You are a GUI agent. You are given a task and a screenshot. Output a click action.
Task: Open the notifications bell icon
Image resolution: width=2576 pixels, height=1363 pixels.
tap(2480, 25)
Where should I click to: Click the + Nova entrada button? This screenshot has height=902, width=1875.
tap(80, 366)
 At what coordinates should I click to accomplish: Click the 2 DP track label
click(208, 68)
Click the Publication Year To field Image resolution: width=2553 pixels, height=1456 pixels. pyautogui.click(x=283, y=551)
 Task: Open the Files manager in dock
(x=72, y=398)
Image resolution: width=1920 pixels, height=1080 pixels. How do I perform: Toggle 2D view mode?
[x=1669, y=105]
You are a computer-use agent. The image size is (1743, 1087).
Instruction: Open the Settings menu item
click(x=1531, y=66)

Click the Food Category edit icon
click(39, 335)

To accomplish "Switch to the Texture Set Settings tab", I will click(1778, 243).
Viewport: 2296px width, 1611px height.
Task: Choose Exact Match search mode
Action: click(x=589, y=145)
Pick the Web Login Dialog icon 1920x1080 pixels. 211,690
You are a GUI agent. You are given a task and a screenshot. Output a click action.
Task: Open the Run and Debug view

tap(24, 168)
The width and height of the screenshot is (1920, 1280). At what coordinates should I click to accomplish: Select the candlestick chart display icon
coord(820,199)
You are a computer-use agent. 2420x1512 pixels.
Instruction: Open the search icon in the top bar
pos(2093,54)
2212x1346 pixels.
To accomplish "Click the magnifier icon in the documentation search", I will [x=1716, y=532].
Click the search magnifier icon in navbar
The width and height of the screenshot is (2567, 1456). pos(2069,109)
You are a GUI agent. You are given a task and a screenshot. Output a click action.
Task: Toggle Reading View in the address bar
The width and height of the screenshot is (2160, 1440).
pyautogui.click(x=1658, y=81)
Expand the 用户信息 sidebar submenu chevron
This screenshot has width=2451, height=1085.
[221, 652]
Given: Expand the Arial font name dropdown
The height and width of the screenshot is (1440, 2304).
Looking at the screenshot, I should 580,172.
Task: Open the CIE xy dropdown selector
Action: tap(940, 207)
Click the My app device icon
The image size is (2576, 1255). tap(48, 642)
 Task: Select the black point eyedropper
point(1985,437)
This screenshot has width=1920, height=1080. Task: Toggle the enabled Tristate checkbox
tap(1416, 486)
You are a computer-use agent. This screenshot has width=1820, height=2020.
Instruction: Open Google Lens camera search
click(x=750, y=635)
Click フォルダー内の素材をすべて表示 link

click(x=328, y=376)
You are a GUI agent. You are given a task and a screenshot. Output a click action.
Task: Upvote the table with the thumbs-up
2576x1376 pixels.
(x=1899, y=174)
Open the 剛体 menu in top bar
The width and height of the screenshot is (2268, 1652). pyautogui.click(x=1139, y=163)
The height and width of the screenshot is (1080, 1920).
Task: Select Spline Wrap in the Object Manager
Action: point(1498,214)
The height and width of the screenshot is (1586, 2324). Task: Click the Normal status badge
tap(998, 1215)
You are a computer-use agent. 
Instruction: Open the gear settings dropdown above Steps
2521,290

Task goal: Everything from the line containing "Task: Upvote the table with the thumbs-up" through the last line of the listing must be reproduced exactly, and no other line.

Solved problem:
Task: Upvote the table with the thumbs-up
2576x1376 pixels.
(x=1899, y=174)
Open the 剛体 menu in top bar
The width and height of the screenshot is (2268, 1652). pyautogui.click(x=1139, y=163)
The height and width of the screenshot is (1080, 1920).
Task: Select Spline Wrap in the Object Manager
Action: point(1498,214)
The height and width of the screenshot is (1586, 2324). Task: Click the Normal status badge
tap(998, 1215)
You are a computer-use agent. 
Instruction: Open the gear settings dropdown above Steps
2521,290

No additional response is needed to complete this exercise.